We could catch such an error if we had some mechanism of detecting an out-of-bounds memory access. Luckily, virtual memory provides us with such a mechanism: Protected virtual pages! Under Linux (and all the other major operating systems), we can set protection flags on virtual pages, so that the memory inside a virtual page may not be written to or read from. If we were to allocate our array right on the edge of a page that is read and write protected, an out-of-bounds memory access beyond the end of the array would trigger a page fault by the operating system. But we would have to allocate our memory just right and set the appropriate protection flags. Under Linux, we can use mmap
to allocate memory inside a virtual page with specific page flags, as well as mprotect
to set page flags. With this, we can create a rudimentary memory protection system:
#include <vector>
#include <iostream>
#include <sys/mman.h>
#include <unistd.h>
#include <signal.h>
void signal_handler(int signal) {
printf("Got signal %i\n", signal);
}
void do_something(uint64_t* ptr) {
ptr[5] = ptr[1] + ptr[2] + ptr[3];
}
int main() {
// Capture segmentation violation signals to get notified if something went wrong!

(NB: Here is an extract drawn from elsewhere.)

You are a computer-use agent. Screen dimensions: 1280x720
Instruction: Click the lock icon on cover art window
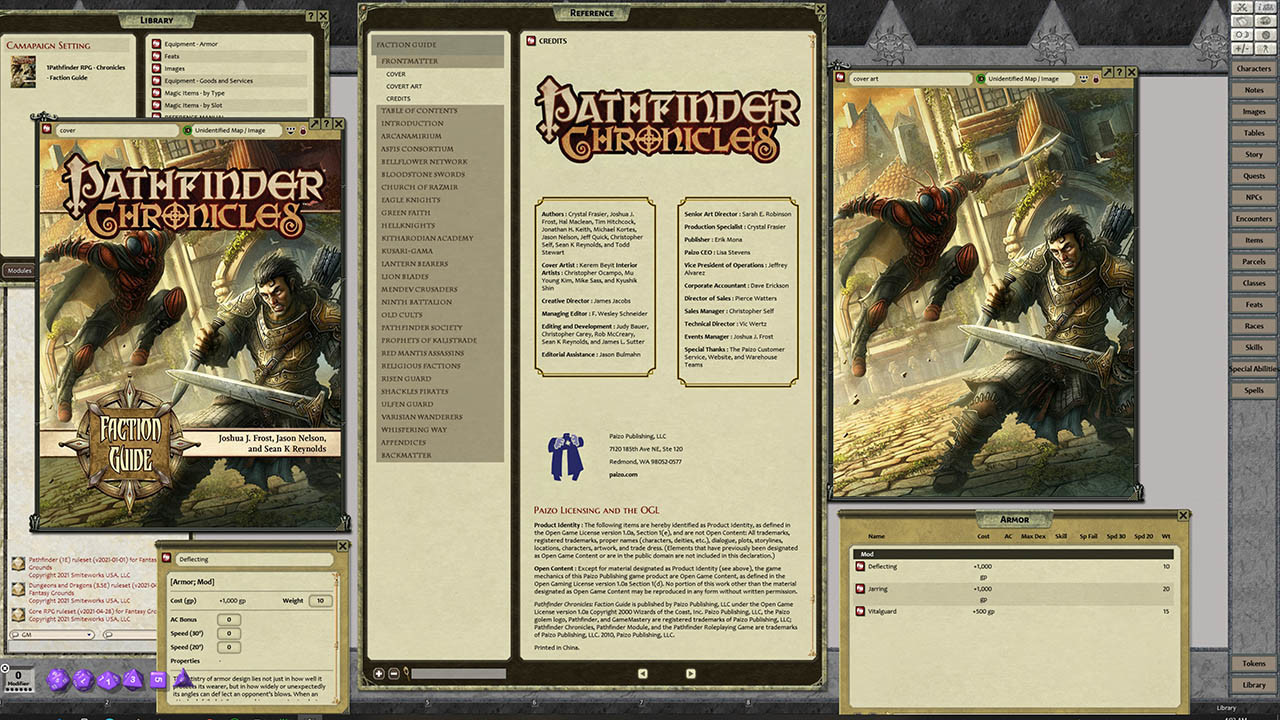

signal(SIGSEGV, signal_handler);
const auto page_size = getpagesize();
// Allocate a bit more memory than fits in a single page, so that we get two pages! Make them both readable and
// writeable initially
std::byte* block = static_cast<std::byte*>(mmap(nullptr, page_size + 8, PROT_READ | PROT_WRITE, MAP_ANONYMOUS | MAP_PRIVATE, -1, 0));
// Find the start of the second page
std::byte* start_second_page = block + page_size;
// Make the second page read and write protected
mprotect(start_second_page, 8, PROT_NONE);
// Put our numbers array right at the end of the first page, so that the last element in numbers takes up the last
// bytes of the first page. Any access beyond that will land in the second (protected) page
uint64_t* numbers = reinterpret_cast<uint64_t*>(block + page_size - (4 * sizeof(uint64_t)));
numbers[0] = 1;
numbers[1] = 2;
numbers[2] = 3;
numbers[3] = 4;
uint64_t reference = 42;
do_something(numbers);
std::cout << reference << std::endl;
munmap(block, page_size + 8);
return 0;
}
This is tedious to write and a bit difficult to get correct (and it only protects for out-of-bounds accesses in one direction), but we could encapsulate such code inside a custom memory allocator, for example a FencingAllocator
to identify memory problems automatically. Note that this strategy is very wasteful, we allocated two pages (8192 bytes on the target system) for just 4 numbers, so this is really only something for debugging. There are also automatic tools which do something similar by swapping out the default malloc
allocator, for example Valgrind.
Summary
This was the last chapter on memory. In it, we learned about memory allocators and strategies to manage memory allocations from a systems programming perspective. We saw the current state of allocator support in both C++ and Rust. We learned about two custom allocators, the StackAllocator
for allocating linear memory very fast, and the PoolAllocator
for allocating fixed-size chunks reasonably fast. Lastly we saw that custom allocators can be used to help detect memory problems.